Phase 2 — Cache subsystem (`--mode cache`)¶

Goal: port project1 (the L1+L2 cache assignment) into a polymorphic Cache class, drive it from a ChampSim trace via --mode cache, and pin the resulting numbers against project1's reference output.

This phase touches the most code of any phase to date. By the end of it the simulator can read a real (or real-ish) memory trace and produce hit/miss numbers that match a known-good reference within a single miss.

What was ported¶

project1 piece	Where it lives now	What changed
Geometry math (C, B, S → tag/index/offset)	cache.cpp:71-88	Same shifts and masks; lifted into the Cache class
Set as MRU-front linked list	cache.hpp:29-31	`std::list<tag_meta_t>`, MRU at head
LRU replacement	cache.cpp:285-301	"splice to front on hit" handles LRU implicitly
LIP replacement	cache.cpp:191-195	Branch in `insert_new_block`: LIP inserts at LRU position, MIP at MRU
WBWA write policy (project1 L1)	cache.cpp:155-196	Allocate-on-miss, dirty on write, writeback chain on dirty eviction
WTWNA write policy (project1 L2)	cache.cpp:199-222, 333-341	Read-allocate only; writes pass through to next level
L1 → L2 → DRAM chain	cache_mode.cpp:182-198	Hierarchy built bottom-up; L1.next_level=&L2, L2.main_memory=&mem, L2.peer_above=&L1
+1 (next-line) prefetcher	prefetcher_plus_one.cpp	Trivially issues `block_addr + 1` on every miss
Markov prefetcher	prefetcher_markov.cpp	Per-source correlation table, MFU-by-count prediction
Hybrid prefetcher	prefetcher_hybrid.cpp	Markov first; falls back to +1 when Markov has no row for this source
Stats (hits/misses/writebacks/prefetches)	cache_stats.hpp	Single struct per Cache; printer in `cache_mode.cpp`

What was dropped: the global-array layout (L1_row[], L2_row[], sim_access), cachesim_driver.cpp, Makefile, run.sh, course trace files, all validate_* Makefile targets, all 6290docker-*.{sh,bat} scripts.

Cache geometry, in one paragraph¶

For non-architecture readers: a cache is parameterized by three log2-of-power-of-two numbers, (C, B, S):

C — log2 of total capacity in bytes. C=15 means 32 KB.
B — log2 of block (cache-line) size. B=6 means 64-byte lines.
S — log2 of associativity (ways per set). S=3 means 8-way.

From those, a 64-bit byte address splits into three fields:

|<------------- byte address (64 bits) ----------------->|
|        tag        |    index    |     block offset     |
                    ^-- (C-B-S) bits   ^-- B bits

The block offset is the byte position inside a line and we drop it. The index picks which set the address maps to (there are 2^(C-B-S) sets). The tag is everything left over and identifies the unique block inside the set.

▶ Raw data:
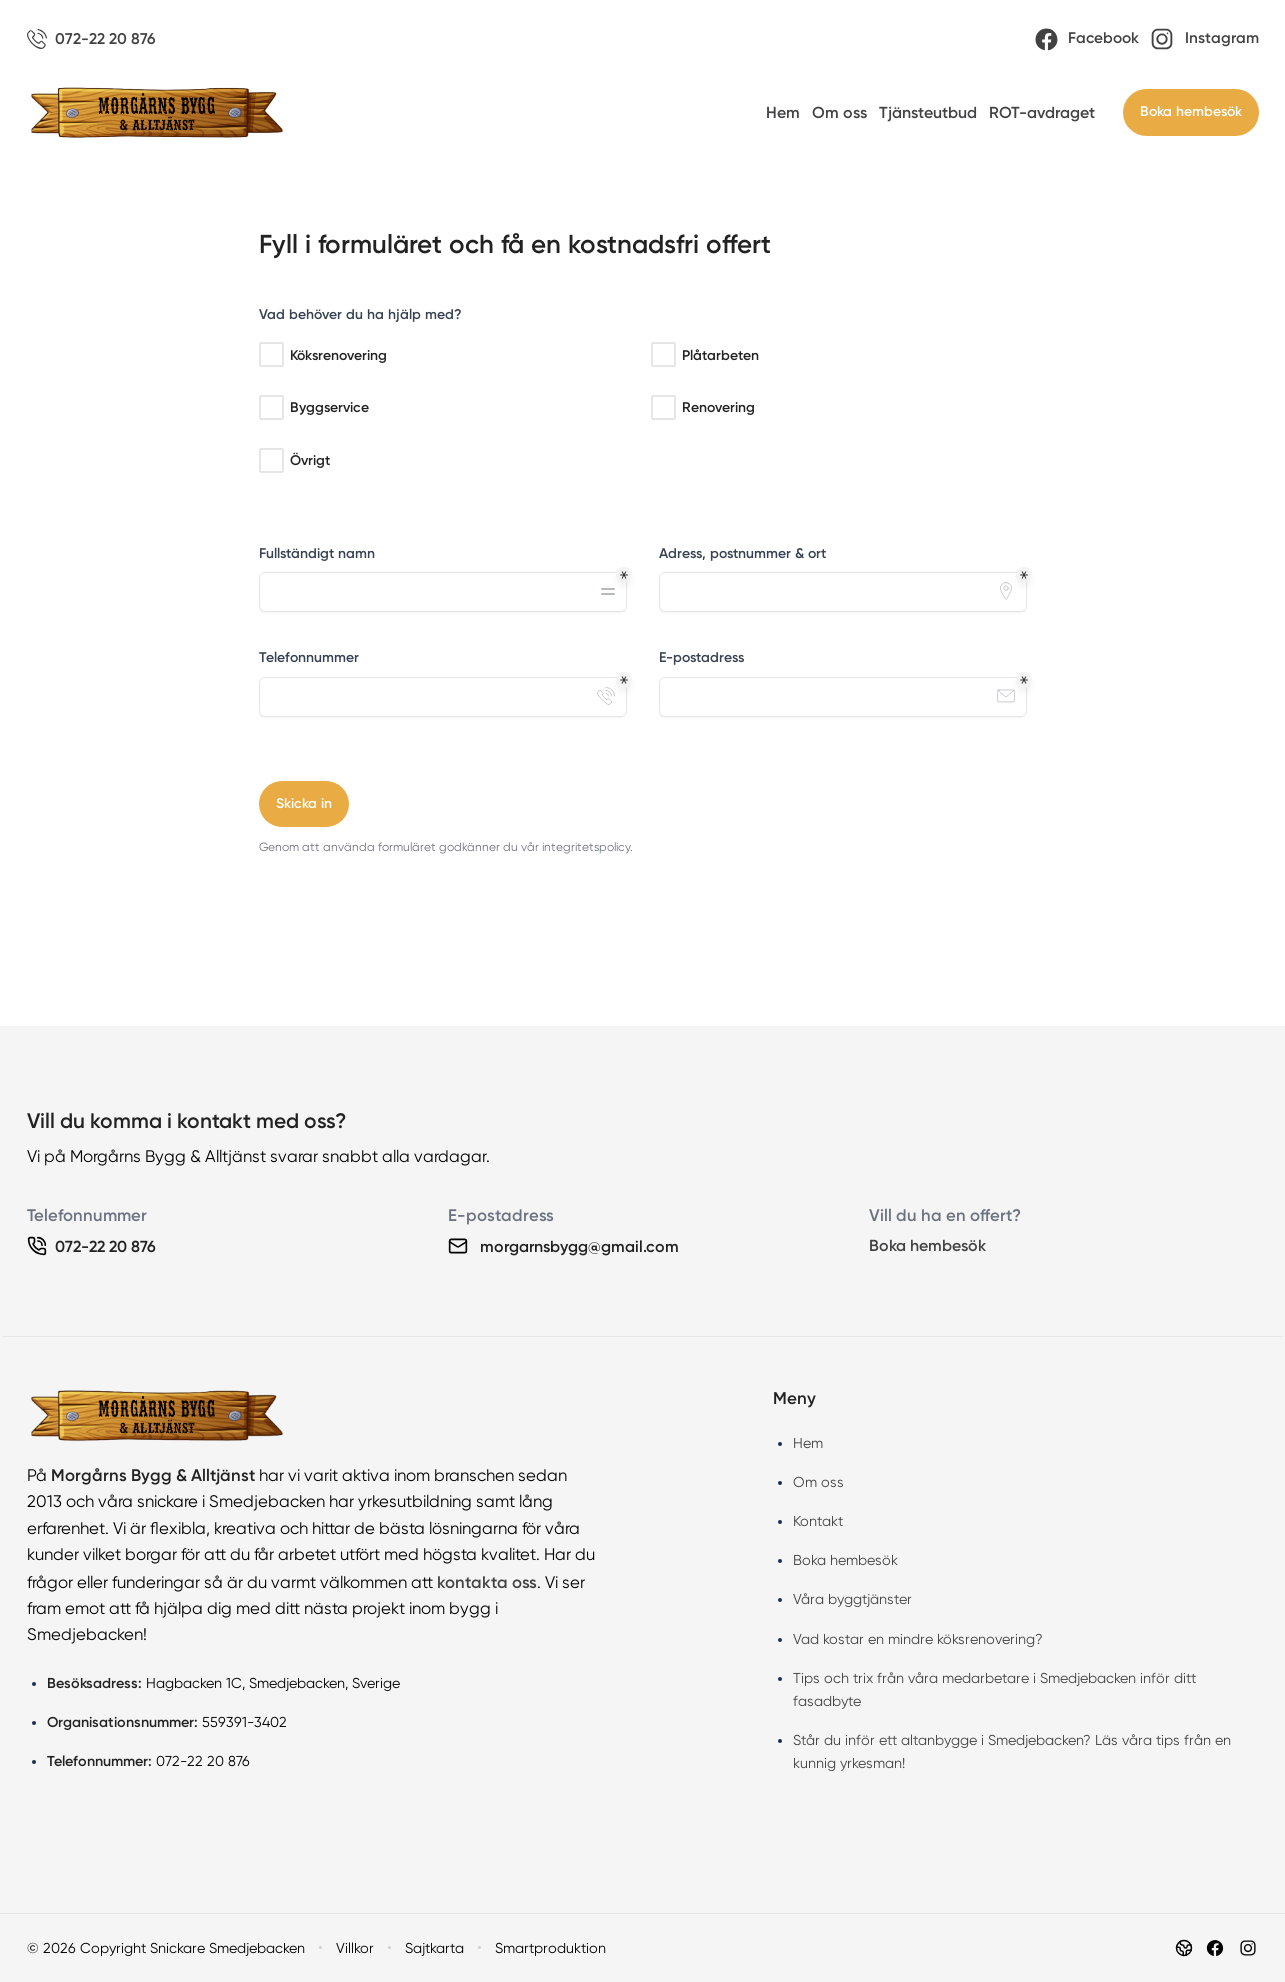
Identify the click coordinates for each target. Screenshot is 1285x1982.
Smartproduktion (550, 1948)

▶ Aim: Carry on the cache subsystem write-up from its last sentence. The lines are separate material and are not part of the cache write-up.

▶ Output:
The Cache class holds those numbers and 2^(C-B-S) sets, each set a std::list<tag_meta_t> of up to 2^S blocks.

Replacement policies¶

Three options, all behind the same enum:

LRU (default, "MIP" insert) — Least Recently Used. New fills go to the MRU slot; eviction takes the LRU. Standard.
LIP — LRU Insertion Policy. New fills go to the LRU slot. This sounds backwards, but it's the trick from Qureshi et al., ISCA 2007: on a one-shot scan that touches a block once and never returns, inserting at LRU means the block leaves quickly without polluting the rest of the set. Hot blocks get hit again before they reach LRU and get promoted.
MIP — MRU Insertion Policy. The "normal" thing — equivalent to vanilla LRU. Named in project1 to contrast with LIP.

Implementation difference is exactly two lines in cache.cpp:191-195 — push_back vs. push_front. That's it.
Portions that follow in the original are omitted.